Data Sharing Statement

The data analyzed in this manuscript are contained in a database owned by Kaiser Permanente Northwest and contain proprietary elements. Therefore, it cannot be broadly disclosed or made publicly available at this time.

Ethics Approval and Informed Consent

Ethical approval of this study was provided by Kaiser Permanente – Northwest Region Institutional Review Board (approval number: 1394778) and a waiver of informed consent was granted on the basis that there was minimal risk to the patient associated with the planned data collection. The study was conducted in accordance with the Declaration of Helsinki.

Patient Confidentiality

All patient records included in this analysis were anonymized.

Acknowledgments

Editorial support (in the form of writing assistance, collating author comments, assembling tables/figures, grammatical editing and referencing) was provided by Bonnie Nicholson, PhD, of Gardiner-Caldwell Communications (Macclesfield, UK) and Fiona Goodwin of Aura, a division of Spirit Medical Communications Group Limited (Manchester, UK), and was funded by GlaxoSmithKline. Trademarks are the property of their respective owners.

These data have previously been submitted/presented in abstract/poster form to the American Thoracic Society 2020 International Conference (Mularski R et al. Continuity of Care Assessment Within a Vertically Integrated Care Management Organization Before and After COPD-Related Exacerbations. ATS 2020). This abstract was published in the American Journal of Respiratory and Critical Care Medicine. 2020;201:A4811.

Author Contributions

All authors made a significant contribution to the work reported, whether that was in the conception, study design, execution, acquisition of data, analysis and interpretation, or in all these areas; took part in drafting, revising, or critically reviewing the manuscript; gave final approval of the version to be published; have agreed on the journal to which the article has been submitted; and agree to be accountable for all aspects of the work.

Funding

This study was funded by GlaxoSmithKline (study number HO-18-18806). The sponsor was involved in study conception and design, data interpretation, and the decision to submit the article for publication.
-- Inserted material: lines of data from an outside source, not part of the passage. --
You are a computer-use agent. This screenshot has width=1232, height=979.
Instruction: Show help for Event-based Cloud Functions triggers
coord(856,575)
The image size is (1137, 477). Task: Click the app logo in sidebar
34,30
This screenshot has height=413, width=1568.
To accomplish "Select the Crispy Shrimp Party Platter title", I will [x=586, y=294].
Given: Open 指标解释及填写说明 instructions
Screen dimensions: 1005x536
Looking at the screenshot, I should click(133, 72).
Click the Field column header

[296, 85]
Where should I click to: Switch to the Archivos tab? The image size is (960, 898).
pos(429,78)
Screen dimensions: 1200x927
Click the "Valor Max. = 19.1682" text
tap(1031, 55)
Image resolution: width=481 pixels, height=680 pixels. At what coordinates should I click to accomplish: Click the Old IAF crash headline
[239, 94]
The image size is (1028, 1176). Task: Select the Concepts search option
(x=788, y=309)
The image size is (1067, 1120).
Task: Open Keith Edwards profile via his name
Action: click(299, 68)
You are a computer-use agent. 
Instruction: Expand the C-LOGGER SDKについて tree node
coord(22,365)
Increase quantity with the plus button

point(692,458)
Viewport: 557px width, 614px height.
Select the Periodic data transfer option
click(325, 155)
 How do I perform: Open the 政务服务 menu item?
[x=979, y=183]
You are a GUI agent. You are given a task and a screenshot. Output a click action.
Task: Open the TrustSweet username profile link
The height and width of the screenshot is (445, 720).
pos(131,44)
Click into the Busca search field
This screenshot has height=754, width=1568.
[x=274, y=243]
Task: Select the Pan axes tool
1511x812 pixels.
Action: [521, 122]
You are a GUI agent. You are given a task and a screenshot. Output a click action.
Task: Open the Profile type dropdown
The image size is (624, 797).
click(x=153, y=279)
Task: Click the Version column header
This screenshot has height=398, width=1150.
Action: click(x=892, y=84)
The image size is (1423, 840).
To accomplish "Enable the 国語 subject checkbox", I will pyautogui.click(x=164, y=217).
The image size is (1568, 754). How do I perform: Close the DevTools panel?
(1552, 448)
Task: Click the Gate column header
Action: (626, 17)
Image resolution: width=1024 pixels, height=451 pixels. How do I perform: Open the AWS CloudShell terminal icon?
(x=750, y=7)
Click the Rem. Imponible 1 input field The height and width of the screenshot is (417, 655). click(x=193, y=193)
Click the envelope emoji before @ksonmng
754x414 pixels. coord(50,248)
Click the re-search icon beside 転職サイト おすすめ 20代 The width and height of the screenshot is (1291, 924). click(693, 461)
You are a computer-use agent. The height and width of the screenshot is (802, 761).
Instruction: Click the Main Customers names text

The sponsor was also given the opportunity to review the manuscript for medical and scientific accuracy as well as intellectual property considerations.

Disclosure

The authors declare the following conflicts of interest during the last three years in relation to this article: CM was an employee of GlaxoSmithKline at the time the study was conducted and owns stocks in GlaxoSmithKline. CM is currently affiliated with Avalere Health, Health Economics and Advanced Analytics, Washington, DC, USA. BW, RHS, and DG were employees of GlaxoSmithKline at the time the study was conducted. RHS and DG are currently affiliated with AESARA Inc, Chapel Hill, NC, USA.  MJF, RAM, MAM, PC, and BS received a collaborative grant from GlaxoSmithKline to conduct this analysis. MJF is currently affiliated with Kaiser Permanente Washington Health Research Institute, Seattle, WA, USA. RAM has served on an advisory board for GlaxoSmithKline. The authors report no other conflicts of interest in this work.